Thanks, miliosr. We have a discussion that includes a lengthy commentary on "Give a Girl a Break" here.

The only thing I would change about my initial review is my evaluation of the score. I think it's better than I gave it credit for.

 

20 hours ago, sandik said:

And yes, this is a look at a group that came a bit too late to be included in the big musical surge. 
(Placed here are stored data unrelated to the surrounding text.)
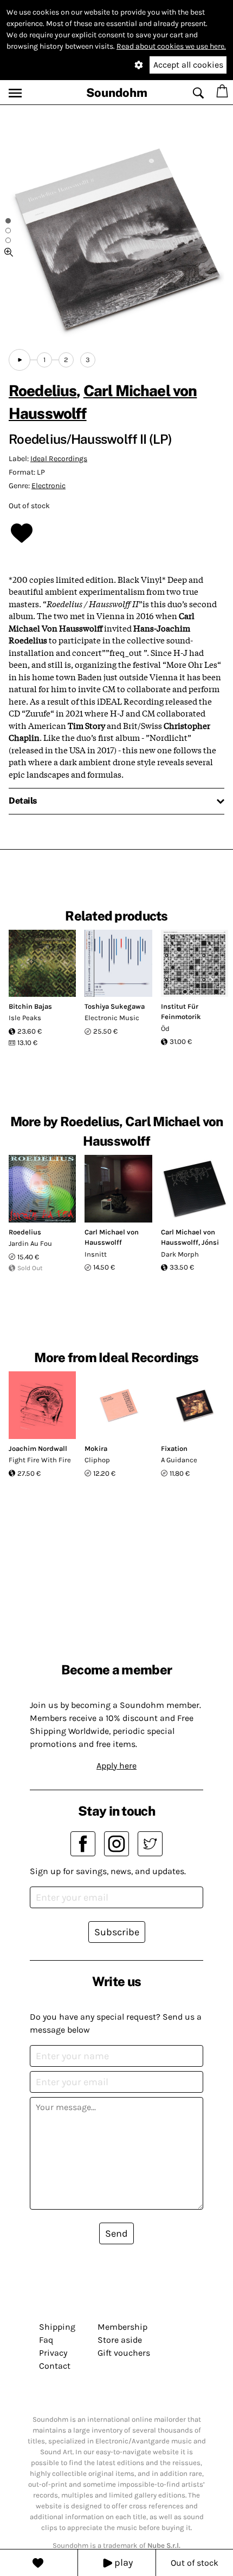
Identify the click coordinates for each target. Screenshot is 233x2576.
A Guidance (179, 1460)
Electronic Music (112, 1018)
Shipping (57, 2327)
In my mind's eye, I think of what MGM would have been like if the musical division had carried on into the early 1960s with a cohort that included Leslie Caron, Vic Damone, Bob Fosse, Jane Powell, Debbie Reynolds, Tommy Rall and Russ Tamblyn.

 

19 hours ago, volcanohunter said:

Kaznar was a very good sport about it, and Helen Wood did a more creditable job of "serious" dancing than what normally passed for ballet in movie musicals. Richard Anderson, whom I remember as a fixture of episodic television during my childhood (well, mostly Six Million Dollar Man and Bionic Woman), played her husband.

I like Kaznar in Lovely to Look at, Lili and Kiss Me Kate. He gets the worst of it in Give a Girl a Break, though.

 

Richard Anderson appeared in a lot of MGM movies from 1950-56 but always as a supporting character. He never achieved stardom at MGM the way he did The Six Million Dollar Man and The Bionic Woman in the 70s.